**WHAT IS EXPECTED**
The full set of entries below is to be returned unchanged.

**Collected data entries**
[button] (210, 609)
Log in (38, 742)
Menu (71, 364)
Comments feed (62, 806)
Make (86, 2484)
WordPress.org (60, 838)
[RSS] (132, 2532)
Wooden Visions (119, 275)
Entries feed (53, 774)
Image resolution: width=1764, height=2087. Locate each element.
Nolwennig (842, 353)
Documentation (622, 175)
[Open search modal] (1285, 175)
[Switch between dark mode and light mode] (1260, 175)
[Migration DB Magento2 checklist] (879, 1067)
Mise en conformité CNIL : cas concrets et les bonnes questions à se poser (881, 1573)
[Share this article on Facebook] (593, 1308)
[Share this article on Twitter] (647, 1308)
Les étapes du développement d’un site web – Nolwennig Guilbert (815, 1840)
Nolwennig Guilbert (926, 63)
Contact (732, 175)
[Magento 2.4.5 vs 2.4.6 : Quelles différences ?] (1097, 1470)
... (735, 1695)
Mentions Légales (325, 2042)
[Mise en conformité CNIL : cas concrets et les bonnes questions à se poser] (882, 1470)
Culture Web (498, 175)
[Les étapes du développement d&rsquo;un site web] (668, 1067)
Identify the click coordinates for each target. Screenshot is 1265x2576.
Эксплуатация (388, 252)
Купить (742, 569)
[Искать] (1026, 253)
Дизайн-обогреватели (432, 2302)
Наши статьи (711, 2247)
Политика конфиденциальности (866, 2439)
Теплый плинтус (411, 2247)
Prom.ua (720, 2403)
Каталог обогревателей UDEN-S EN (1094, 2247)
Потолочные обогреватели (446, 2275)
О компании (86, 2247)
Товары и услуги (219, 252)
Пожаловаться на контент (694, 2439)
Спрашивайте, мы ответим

**ANSWER FOR THIS EXERCISE**
[button] (210, 609)
Log in (38, 742)
Menu (71, 364)
Comments feed (62, 806)
Make (86, 2484)
WordPress.org (60, 838)
[RSS] (132, 2532)
Wooden Visions (119, 275)
Entries feed (53, 774)
Image resolution: width=1764, height=2087. Locate each element.
Nolwennig (842, 353)
Documentation (622, 175)
[Open search modal] (1285, 175)
[Switch between dark mode and light mode] (1260, 175)
[Migration DB Magento2 checklist] (879, 1067)
Mise en conformité CNIL : cas concrets et les bonnes questions à se poser (881, 1573)
[Share this article on Facebook] (593, 1308)
[Share this article on Twitter] (647, 1308)
Les étapes du développement d’un site web – Nolwennig Guilbert (815, 1840)
Nolwennig Guilbert (926, 63)
Contact (732, 175)
[Magento 2.4.5 vs 2.4.6 : Quelles différences ?] (1097, 1470)
... (735, 1695)
Mentions Légales (325, 2042)
[Mise en conformité CNIL : cas concrets et les bonnes questions à se poser] (882, 1470)
Culture Web (498, 175)
[Les étapes du développement d&rsquo;un site web] (668, 1067)
Identify the click coordinates for each target. Screenshot is 1265x2576.
Эксплуатация (388, 252)
Купить (742, 569)
[Искать] (1026, 253)
Дизайн-обогреватели (432, 2302)
Наши статьи (711, 2247)
Политика конфиденциальности (866, 2439)
Теплый плинтус (411, 2247)
Prom.ua (720, 2403)
Каталог обогревателей UDEN-S EN (1094, 2247)
Потолочные обогреватели (446, 2275)
О компании (86, 2247)
Товары и услуги (219, 252)
Пожаловаться на контент (694, 2439)
Спрашивайте, мы ответим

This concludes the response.